Abidjan Convention Secretariat Receives Vow From Journalist To Set Up Network Of Marine And Coastal Environmental Reporters

By Olubusiyi Sarr

ABIDJAN 19 DEC – A core of journalists from the Abidjan Convention committed themselves Wednesday to creating a network of marine and coastal marine environmental reporters, having now realized the complexity and magnitude of the ecological problem in the sub-region.

“I want to see how I can use community radio along the coast to sensitize people and small industries of the need to protect the marine environment,” Thierry Wako, a communications officer at Radio Environnement in Yaounde, said Wednesday in Abidjan at the end of the training workshop.

He said coastal community radios, once established, could be instrumental to marine and coastal environmental advocacy and in the war against pollution in these biospheres.

Although the Convention has been in force since 1984, it had been dormant until 2009 when contracting parties sought its revival, with encouraging results. “I was surprised recently when in one village [in Cameroon] I was asked the Abidjan Convention,” Wako, a workshop participant, said.

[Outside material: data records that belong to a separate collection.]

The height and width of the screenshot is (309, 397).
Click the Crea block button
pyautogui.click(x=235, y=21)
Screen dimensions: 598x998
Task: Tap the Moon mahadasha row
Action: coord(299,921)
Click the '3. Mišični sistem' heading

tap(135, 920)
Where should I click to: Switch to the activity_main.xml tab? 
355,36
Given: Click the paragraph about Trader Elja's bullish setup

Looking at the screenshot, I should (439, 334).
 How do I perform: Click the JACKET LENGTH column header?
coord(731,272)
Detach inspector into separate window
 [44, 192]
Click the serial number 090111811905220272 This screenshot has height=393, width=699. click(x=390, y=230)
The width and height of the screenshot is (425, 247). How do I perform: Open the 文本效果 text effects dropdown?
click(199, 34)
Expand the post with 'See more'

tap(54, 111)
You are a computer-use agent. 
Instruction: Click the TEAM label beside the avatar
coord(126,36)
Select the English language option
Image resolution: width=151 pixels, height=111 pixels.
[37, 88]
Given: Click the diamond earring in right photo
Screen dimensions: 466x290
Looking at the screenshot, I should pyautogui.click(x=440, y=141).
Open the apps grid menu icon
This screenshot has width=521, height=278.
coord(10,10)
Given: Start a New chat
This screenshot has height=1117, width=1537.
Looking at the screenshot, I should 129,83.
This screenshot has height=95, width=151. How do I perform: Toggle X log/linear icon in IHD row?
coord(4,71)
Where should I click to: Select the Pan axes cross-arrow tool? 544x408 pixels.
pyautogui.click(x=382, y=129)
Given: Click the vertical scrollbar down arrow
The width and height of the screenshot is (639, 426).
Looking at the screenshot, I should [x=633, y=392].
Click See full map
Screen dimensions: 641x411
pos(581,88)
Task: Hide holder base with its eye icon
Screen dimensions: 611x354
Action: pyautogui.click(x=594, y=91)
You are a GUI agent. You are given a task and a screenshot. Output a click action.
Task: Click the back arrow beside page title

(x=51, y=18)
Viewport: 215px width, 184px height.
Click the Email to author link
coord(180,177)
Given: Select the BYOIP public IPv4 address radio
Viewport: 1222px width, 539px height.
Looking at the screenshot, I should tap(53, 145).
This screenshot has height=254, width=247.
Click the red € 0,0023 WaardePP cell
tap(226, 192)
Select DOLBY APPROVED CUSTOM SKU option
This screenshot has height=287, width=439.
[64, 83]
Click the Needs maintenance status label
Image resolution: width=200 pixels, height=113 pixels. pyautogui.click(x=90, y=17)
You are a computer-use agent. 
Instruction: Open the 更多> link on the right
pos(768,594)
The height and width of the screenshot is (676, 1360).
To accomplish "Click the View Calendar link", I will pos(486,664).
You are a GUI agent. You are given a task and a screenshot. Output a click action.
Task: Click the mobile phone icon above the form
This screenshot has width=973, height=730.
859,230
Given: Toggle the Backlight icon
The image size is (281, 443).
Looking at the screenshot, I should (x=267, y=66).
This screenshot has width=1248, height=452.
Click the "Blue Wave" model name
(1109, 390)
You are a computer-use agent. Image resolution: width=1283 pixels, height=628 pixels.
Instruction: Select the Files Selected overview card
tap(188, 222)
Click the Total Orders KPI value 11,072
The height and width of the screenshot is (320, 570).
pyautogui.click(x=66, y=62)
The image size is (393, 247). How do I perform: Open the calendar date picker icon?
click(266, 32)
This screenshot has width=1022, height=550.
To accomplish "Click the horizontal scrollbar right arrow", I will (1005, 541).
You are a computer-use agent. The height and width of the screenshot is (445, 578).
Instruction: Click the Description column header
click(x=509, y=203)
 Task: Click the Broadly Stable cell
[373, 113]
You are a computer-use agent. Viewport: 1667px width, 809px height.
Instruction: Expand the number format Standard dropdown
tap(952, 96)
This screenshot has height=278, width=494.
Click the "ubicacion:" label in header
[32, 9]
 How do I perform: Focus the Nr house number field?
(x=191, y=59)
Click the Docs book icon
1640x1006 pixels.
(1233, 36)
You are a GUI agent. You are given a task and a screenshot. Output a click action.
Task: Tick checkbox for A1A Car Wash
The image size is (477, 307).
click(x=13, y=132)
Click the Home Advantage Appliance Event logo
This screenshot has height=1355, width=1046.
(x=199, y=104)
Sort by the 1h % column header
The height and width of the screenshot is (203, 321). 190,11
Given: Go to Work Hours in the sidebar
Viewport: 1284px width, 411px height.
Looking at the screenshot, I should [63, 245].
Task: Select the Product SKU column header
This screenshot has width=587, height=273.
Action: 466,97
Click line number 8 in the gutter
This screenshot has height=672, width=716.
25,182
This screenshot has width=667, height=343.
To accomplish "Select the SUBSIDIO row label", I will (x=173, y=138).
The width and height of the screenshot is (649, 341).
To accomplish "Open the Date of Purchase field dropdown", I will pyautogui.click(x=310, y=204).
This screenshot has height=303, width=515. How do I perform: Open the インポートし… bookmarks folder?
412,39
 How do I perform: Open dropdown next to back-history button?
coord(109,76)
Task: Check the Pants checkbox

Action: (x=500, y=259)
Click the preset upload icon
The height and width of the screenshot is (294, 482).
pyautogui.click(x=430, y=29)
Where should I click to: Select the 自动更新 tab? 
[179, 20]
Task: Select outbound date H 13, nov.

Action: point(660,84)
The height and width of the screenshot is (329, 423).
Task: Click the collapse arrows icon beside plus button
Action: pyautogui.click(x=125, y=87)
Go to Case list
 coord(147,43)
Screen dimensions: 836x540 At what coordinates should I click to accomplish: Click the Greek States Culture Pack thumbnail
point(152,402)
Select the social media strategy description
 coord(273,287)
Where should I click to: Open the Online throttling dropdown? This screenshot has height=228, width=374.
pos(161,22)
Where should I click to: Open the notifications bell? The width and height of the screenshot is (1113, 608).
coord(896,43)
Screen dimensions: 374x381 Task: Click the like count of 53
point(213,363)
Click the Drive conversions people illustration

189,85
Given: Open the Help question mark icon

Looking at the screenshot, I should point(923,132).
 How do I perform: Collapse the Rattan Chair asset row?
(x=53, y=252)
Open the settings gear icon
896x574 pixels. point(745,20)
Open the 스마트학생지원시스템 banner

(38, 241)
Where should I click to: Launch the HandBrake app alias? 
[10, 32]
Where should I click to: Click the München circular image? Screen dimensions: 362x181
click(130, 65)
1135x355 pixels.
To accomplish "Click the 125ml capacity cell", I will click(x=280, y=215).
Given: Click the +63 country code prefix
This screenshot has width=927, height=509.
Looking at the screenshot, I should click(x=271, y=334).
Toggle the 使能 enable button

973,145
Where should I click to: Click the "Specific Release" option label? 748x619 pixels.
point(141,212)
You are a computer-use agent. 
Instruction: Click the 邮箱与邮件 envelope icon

One of the activities to revitalize the Convention calls for greater public awareness of the pact and the activities of its Secretariat. Therefore, the workshop 16-18 December was organized to expose journalists, who will carry out this task, to report on past, present and emerging marine and coastal topics. He was among another 17 print and broadcast journalists from countries in the Convention area – spanning Mauritania to South Africa - who attended the training designed to provide them a sound grounding on coastal and marine environmental issues and techniques of reporting the subject. Training topics included elements of an environmental story, environmental terminology and opinion writing. Workshop attendees visited nine pollution sites in the Ebrie Lagoon. The field visit was designed to expose them to the reality of some the topics they discussed.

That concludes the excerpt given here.